### Task instructions
Extract every line of the entries below word for word, with nothing added, dropped, or altered.

### Provided records
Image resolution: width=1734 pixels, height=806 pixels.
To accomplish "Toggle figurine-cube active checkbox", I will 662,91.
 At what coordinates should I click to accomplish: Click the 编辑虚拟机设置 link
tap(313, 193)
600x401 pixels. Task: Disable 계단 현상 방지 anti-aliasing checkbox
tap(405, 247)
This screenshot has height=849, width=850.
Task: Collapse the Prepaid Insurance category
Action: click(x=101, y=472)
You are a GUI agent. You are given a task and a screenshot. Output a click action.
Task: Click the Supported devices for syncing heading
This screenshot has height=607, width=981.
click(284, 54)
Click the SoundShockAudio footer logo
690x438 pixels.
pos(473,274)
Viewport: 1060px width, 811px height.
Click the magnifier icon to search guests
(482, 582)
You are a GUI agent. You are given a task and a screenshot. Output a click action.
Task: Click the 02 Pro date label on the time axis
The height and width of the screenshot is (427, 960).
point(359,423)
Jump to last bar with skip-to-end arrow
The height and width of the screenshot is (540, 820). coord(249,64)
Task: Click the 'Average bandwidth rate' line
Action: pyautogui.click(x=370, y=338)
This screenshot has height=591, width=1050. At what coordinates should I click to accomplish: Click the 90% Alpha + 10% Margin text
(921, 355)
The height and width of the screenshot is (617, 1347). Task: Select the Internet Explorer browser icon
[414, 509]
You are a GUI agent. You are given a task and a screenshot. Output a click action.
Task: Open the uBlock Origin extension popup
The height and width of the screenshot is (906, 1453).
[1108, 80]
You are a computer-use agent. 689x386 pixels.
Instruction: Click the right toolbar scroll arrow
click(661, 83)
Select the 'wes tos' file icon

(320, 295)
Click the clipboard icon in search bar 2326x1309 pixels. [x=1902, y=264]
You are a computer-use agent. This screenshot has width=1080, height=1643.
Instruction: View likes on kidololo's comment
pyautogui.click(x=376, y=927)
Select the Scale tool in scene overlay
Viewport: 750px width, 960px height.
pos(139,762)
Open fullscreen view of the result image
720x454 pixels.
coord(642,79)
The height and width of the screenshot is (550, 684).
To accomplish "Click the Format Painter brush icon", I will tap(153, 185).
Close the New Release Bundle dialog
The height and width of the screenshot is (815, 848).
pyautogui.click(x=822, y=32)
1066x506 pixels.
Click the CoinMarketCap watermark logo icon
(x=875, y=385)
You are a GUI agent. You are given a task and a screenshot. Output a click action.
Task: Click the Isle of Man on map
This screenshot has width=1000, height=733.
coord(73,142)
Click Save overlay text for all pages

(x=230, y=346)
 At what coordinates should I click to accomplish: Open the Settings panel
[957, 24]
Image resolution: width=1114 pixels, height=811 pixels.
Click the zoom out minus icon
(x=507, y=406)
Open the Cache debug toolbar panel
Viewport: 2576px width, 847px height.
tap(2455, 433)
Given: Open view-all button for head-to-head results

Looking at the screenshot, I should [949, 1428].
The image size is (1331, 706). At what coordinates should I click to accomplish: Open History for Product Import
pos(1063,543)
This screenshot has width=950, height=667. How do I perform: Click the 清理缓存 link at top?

### Task response
Image resolution: width=1734 pixels, height=806 pixels.
To accomplish "Toggle figurine-cube active checkbox", I will 662,91.
 At what coordinates should I click to accomplish: Click the 编辑虚拟机设置 link
tap(313, 193)
600x401 pixels. Task: Disable 계단 현상 방지 anti-aliasing checkbox
tap(405, 247)
This screenshot has height=849, width=850.
Task: Collapse the Prepaid Insurance category
Action: click(x=101, y=472)
You are a GUI agent. You are given a task and a screenshot. Output a click action.
Task: Click the Supported devices for syncing heading
This screenshot has height=607, width=981.
click(284, 54)
Click the SoundShockAudio footer logo
690x438 pixels.
pos(473,274)
Viewport: 1060px width, 811px height.
Click the magnifier icon to search guests
(482, 582)
You are a GUI agent. You are given a task and a screenshot. Output a click action.
Task: Click the 02 Pro date label on the time axis
The height and width of the screenshot is (427, 960).
point(359,423)
Jump to last bar with skip-to-end arrow
The height and width of the screenshot is (540, 820). coord(249,64)
Task: Click the 'Average bandwidth rate' line
Action: pyautogui.click(x=370, y=338)
This screenshot has height=591, width=1050. At what coordinates should I click to accomplish: Click the 90% Alpha + 10% Margin text
(921, 355)
The height and width of the screenshot is (617, 1347). Task: Select the Internet Explorer browser icon
[414, 509]
You are a GUI agent. You are given a task and a screenshot. Output a click action.
Task: Open the uBlock Origin extension popup
The height and width of the screenshot is (906, 1453).
[1108, 80]
You are a computer-use agent. 689x386 pixels.
Instruction: Click the right toolbar scroll arrow
click(661, 83)
Select the 'wes tos' file icon

(320, 295)
Click the clipboard icon in search bar 2326x1309 pixels. [x=1902, y=264]
You are a computer-use agent. This screenshot has width=1080, height=1643.
Instruction: View likes on kidololo's comment
pyautogui.click(x=376, y=927)
Select the Scale tool in scene overlay
Viewport: 750px width, 960px height.
pos(139,762)
Open fullscreen view of the result image
720x454 pixels.
coord(642,79)
The height and width of the screenshot is (550, 684).
To accomplish "Click the Format Painter brush icon", I will tap(153, 185).
Close the New Release Bundle dialog
The height and width of the screenshot is (815, 848).
pyautogui.click(x=822, y=32)
1066x506 pixels.
Click the CoinMarketCap watermark logo icon
(x=875, y=385)
You are a GUI agent. You are given a task and a screenshot. Output a click action.
Task: Click the Isle of Man on map
This screenshot has width=1000, height=733.
coord(73,142)
Click Save overlay text for all pages

(x=230, y=346)
 At what coordinates should I click to accomplish: Open the Settings panel
[957, 24]
Image resolution: width=1114 pixels, height=811 pixels.
Click the zoom out minus icon
(x=507, y=406)
Open the Cache debug toolbar panel
Viewport: 2576px width, 847px height.
tap(2455, 433)
Given: Open view-all button for head-to-head results

Looking at the screenshot, I should [949, 1428].
The image size is (1331, 706). At what coordinates should I click to accomplish: Open History for Product Import
pos(1063,543)
This screenshot has width=950, height=667. How do I perform: Click the 清理缓存 link at top?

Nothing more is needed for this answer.